Toll Brothers reported net income of $163.9 million (98 cents per share) for the quarter. That’s up from $110.2 million (66 cents per share) a year earlier.

Revenue increased 35 percent to $1.34 billion from $990.3 million.

Analysts polled by Thomson Financial expected profits of 92 cents per share on $1.35 billion in revenue.

In the quarter, Toll delivered 1,879 homes, up from 1,590 a year earlier. Its backlog of undelivered homes rose to 8,667, with a value of $5.97 billion, from 7,439 at $4.95 billion.

Looking ahead, Toll Brothers said net income for fiscal 2006 should range between $790 million and $870 million, or between $4.77 and $5.26 a share. Analysts had been expecting $4.94 a share.

“It won’t be easy,” said William Mack of Standard & Poor’s. “The operating environment becomes a little more difficult as we go further into this cycle.”

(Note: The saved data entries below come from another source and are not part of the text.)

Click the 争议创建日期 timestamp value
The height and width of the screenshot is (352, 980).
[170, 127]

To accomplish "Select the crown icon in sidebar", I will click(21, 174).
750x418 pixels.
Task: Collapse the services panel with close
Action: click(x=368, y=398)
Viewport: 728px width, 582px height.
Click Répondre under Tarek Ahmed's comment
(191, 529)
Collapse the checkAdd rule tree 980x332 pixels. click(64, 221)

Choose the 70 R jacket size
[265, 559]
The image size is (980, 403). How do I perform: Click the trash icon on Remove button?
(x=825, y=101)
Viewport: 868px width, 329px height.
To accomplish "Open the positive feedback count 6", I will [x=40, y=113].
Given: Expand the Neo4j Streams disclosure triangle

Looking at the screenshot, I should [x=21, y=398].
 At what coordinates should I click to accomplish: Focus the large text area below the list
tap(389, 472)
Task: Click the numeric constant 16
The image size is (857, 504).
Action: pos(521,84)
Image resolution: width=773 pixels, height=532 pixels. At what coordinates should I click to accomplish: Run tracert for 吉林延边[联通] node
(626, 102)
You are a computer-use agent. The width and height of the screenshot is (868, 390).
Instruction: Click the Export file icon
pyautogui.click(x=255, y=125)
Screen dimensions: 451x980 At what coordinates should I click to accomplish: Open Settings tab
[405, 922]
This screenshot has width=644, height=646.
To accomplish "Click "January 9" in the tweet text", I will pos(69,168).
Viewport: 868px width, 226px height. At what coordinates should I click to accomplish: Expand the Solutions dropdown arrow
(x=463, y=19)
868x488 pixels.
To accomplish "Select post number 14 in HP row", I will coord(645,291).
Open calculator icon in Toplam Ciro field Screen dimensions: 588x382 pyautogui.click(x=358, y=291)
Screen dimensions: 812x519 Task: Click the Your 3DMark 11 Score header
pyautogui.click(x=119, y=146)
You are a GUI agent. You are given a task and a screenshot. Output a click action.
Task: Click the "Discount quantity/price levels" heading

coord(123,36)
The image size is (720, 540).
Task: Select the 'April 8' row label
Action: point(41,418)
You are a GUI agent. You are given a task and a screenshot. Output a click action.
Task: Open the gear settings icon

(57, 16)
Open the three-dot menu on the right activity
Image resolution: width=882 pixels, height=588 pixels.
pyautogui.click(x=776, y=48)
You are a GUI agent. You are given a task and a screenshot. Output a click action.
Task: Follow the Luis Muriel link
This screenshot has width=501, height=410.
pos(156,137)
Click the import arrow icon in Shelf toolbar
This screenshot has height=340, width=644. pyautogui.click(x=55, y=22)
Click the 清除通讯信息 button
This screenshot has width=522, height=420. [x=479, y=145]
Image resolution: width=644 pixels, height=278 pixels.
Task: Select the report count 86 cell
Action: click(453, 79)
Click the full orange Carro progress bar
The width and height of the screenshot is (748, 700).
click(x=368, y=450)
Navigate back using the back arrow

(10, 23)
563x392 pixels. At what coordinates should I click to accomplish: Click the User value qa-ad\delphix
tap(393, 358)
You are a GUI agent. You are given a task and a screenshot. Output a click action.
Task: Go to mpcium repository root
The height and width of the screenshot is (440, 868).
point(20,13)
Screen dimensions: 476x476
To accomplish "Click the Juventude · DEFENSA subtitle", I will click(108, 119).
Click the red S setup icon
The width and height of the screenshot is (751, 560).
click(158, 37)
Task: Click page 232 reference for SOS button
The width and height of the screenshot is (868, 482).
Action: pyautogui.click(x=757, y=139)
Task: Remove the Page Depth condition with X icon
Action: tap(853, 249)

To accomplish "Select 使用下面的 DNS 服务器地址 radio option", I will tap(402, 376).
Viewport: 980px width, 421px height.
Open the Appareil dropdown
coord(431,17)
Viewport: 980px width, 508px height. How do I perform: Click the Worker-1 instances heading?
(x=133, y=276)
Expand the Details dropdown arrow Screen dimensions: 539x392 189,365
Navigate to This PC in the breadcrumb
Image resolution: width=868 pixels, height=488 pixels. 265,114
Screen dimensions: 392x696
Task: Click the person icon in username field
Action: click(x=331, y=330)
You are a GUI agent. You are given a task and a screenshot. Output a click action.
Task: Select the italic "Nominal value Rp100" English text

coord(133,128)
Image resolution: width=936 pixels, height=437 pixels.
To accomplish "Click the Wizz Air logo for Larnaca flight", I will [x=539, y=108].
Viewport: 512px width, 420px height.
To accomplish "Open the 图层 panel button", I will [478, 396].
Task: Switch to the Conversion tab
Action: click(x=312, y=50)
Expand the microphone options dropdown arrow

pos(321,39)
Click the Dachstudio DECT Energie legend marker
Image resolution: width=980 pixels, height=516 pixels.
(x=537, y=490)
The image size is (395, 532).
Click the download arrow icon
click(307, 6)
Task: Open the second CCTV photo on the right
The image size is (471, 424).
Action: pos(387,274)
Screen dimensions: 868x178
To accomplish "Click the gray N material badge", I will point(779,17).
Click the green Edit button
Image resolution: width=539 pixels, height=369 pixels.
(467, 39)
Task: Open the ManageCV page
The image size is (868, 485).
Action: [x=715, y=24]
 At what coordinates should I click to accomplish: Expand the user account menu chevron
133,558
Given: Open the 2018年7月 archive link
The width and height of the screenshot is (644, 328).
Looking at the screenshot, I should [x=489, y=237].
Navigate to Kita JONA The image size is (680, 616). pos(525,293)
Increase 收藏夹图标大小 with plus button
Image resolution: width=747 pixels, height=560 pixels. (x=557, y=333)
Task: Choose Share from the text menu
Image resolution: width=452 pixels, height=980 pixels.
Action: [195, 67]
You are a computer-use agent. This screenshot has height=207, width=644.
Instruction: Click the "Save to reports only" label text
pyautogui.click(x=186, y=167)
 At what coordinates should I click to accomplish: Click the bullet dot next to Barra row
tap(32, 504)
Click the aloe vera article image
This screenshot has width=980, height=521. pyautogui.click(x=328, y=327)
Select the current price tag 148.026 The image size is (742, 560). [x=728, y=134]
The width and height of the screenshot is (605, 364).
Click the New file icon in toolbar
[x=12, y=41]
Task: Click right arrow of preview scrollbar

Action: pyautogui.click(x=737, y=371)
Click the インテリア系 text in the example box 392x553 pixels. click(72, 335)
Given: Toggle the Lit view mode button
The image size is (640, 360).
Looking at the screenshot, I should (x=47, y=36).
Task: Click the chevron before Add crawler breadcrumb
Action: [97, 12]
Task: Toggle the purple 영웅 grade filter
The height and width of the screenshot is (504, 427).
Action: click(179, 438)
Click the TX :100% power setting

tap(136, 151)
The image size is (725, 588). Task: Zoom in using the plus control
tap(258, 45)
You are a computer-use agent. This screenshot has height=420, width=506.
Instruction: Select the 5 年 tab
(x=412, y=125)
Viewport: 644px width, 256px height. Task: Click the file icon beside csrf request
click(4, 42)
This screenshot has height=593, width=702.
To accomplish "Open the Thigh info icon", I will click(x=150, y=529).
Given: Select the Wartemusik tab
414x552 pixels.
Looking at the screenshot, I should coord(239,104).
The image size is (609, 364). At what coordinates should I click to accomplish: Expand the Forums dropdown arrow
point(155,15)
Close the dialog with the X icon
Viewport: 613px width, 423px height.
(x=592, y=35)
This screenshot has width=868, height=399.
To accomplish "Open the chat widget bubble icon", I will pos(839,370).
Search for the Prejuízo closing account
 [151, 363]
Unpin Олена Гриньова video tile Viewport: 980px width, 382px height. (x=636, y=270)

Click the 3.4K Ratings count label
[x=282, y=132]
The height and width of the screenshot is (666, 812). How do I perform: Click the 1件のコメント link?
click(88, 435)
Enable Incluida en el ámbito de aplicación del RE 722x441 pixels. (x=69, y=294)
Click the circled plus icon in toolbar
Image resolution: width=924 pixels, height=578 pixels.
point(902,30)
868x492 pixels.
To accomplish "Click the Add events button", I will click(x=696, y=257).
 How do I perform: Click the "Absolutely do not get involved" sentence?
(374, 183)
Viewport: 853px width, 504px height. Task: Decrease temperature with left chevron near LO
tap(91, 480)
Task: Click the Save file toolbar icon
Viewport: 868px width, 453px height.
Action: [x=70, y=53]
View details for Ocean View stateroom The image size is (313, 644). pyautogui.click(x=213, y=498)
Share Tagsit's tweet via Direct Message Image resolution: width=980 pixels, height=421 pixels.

In the first quarter, the best-performing region for Toll Brothers was Florida and the Carolinas. Home-building revenue rose by 152 percent to nearly $213 million in the region.

The Northeastern states of Connecticut, Massachusetts, New Jersey, New York and Rhode Island had the second-highest growth, up more than 59 percent to $196 million. The Northeast was followed closely by Arizona, Colorado, Nevada and Texas, whose sales rose 58.7 percent to $247.3 million.

The Midwest — Illinois, Michigan, Minnesota and Ohio — experienced 33 percent growth, while the Pennsylvania, Delaware, Maryland and Virginia region recorded the smallest uptick at 1.7 percent — even though the region represented the biggest block of sales for the company at $393.6 million.

California showed the only decrease, down 16 percent.

But the picture is different with signed contracts, down 21 percent overall to $1.14 billion. All regions showed declines.

“In 2005, demand for new homes in many markets was propelled to unsustainable levels by speculative buying. We are now on the other side of that slope,” Chairman and CEO Robert Toll said. “Speculative demand has ceased and speculators are now putting their homes back on the market.”

Though conditions will be tough, Toll Brothers said it is well-positioned for growth based on strong demographics, restrictive land-approval regulations and its supply of 87,000 lots.

Mr. Mack said Toll Brothers is insulated from the slowing housing market because of its niche as a luxury home builder. Its well-heeled clients are not as sensitive to prices and mortgage rates. The company also puts more emphasis on making a good profit on each home rather than selling in volume.

“They’re more resistant to a slowdown because they’re less dependent on middle-income buyers,” Mr. Mack said. “Toll Brothers is unique. They’ll survive, and they’ll prosper.”